**The task:**
Can you print all of the following material line for line, with no changes?

**Data entries:**
------------------------------------

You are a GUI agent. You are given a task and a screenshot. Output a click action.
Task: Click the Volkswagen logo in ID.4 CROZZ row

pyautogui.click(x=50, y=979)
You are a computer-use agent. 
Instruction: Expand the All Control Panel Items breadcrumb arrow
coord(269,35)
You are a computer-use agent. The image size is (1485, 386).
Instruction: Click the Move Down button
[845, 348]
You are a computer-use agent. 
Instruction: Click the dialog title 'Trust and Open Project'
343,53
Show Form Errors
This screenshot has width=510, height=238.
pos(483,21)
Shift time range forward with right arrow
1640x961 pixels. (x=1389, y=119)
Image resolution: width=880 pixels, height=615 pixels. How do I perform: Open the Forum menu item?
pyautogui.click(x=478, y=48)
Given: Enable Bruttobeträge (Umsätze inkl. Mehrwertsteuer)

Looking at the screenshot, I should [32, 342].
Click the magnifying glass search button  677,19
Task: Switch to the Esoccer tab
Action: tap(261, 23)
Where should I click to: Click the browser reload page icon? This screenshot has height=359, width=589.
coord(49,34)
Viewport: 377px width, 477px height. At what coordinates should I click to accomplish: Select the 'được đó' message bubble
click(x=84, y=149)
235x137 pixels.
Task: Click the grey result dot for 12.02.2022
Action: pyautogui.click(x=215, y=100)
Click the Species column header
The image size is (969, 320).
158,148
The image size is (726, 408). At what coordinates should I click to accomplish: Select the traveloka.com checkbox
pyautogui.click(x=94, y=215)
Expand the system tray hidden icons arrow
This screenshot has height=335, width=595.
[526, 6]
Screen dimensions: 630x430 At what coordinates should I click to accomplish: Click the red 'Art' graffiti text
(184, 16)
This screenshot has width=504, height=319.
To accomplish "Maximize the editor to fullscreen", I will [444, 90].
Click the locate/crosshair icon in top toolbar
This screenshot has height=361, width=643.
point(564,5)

------------------------------------

**Output of the exercise:**
You are a GUI agent. You are given a task and a screenshot. Output a click action.
Task: Click the Volkswagen logo in ID.4 CROZZ row

pyautogui.click(x=50, y=979)
You are a computer-use agent. 
Instruction: Expand the All Control Panel Items breadcrumb arrow
coord(269,35)
You are a computer-use agent. The image size is (1485, 386).
Instruction: Click the Move Down button
[845, 348]
You are a computer-use agent. 
Instruction: Click the dialog title 'Trust and Open Project'
343,53
Show Form Errors
This screenshot has width=510, height=238.
pos(483,21)
Shift time range forward with right arrow
1640x961 pixels. (x=1389, y=119)
Image resolution: width=880 pixels, height=615 pixels. How do I perform: Open the Forum menu item?
pyautogui.click(x=478, y=48)
Given: Enable Bruttobeträge (Umsätze inkl. Mehrwertsteuer)

Looking at the screenshot, I should [32, 342].
Click the magnifying glass search button  677,19
Task: Switch to the Esoccer tab
Action: tap(261, 23)
Where should I click to: Click the browser reload page icon? This screenshot has height=359, width=589.
coord(49,34)
Viewport: 377px width, 477px height. At what coordinates should I click to accomplish: Select the 'được đó' message bubble
click(x=84, y=149)
235x137 pixels.
Task: Click the grey result dot for 12.02.2022
Action: pyautogui.click(x=215, y=100)
Click the Species column header
The image size is (969, 320).
158,148
The image size is (726, 408). At what coordinates should I click to accomplish: Select the traveloka.com checkbox
pyautogui.click(x=94, y=215)
Expand the system tray hidden icons arrow
This screenshot has height=335, width=595.
[526, 6]
Screen dimensions: 630x430 At what coordinates should I click to accomplish: Click the red 'Art' graffiti text
(184, 16)
This screenshot has width=504, height=319.
To accomplish "Maximize the editor to fullscreen", I will [444, 90].
Click the locate/crosshair icon in top toolbar
This screenshot has height=361, width=643.
point(564,5)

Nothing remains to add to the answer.